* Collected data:

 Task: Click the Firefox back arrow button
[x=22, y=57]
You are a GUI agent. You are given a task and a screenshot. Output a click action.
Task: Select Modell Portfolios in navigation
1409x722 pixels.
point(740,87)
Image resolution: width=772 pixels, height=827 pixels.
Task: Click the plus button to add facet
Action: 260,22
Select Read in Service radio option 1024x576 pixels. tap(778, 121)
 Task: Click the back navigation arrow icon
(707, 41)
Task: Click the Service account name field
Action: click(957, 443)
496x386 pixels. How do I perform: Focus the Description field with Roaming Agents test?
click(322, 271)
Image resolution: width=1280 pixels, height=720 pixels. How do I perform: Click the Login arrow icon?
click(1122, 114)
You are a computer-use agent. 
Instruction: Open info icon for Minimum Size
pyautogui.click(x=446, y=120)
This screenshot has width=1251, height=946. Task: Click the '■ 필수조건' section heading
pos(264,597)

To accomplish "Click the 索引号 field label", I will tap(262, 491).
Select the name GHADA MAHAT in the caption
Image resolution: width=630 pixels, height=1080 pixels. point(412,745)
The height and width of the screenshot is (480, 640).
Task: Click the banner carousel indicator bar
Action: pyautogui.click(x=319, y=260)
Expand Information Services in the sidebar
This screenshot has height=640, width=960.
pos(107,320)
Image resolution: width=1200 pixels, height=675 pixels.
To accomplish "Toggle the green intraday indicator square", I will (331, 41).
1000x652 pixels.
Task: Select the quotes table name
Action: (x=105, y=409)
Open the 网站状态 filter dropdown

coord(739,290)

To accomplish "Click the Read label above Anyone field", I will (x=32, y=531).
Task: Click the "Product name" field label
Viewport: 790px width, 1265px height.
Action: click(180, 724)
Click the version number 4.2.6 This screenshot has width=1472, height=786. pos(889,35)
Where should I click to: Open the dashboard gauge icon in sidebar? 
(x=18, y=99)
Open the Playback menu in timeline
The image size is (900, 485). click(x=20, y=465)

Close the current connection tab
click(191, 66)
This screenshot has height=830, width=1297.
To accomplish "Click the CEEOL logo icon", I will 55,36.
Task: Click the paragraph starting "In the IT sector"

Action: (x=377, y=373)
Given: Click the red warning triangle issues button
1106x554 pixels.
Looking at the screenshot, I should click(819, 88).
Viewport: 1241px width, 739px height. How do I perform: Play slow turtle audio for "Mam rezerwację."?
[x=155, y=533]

* Assigned task: Copy the records above exactly, from the first line through the line containing "Select Read in", and include nothing else.

* Output:
 Task: Click the Firefox back arrow button
[x=22, y=57]
You are a GUI agent. You are given a task and a screenshot. Output a click action.
Task: Select Modell Portfolios in navigation
1409x722 pixels.
point(740,87)
Image resolution: width=772 pixels, height=827 pixels.
Task: Click the plus button to add facet
Action: 260,22
Select Read in Service radio option 1024x576 pixels. tap(778, 121)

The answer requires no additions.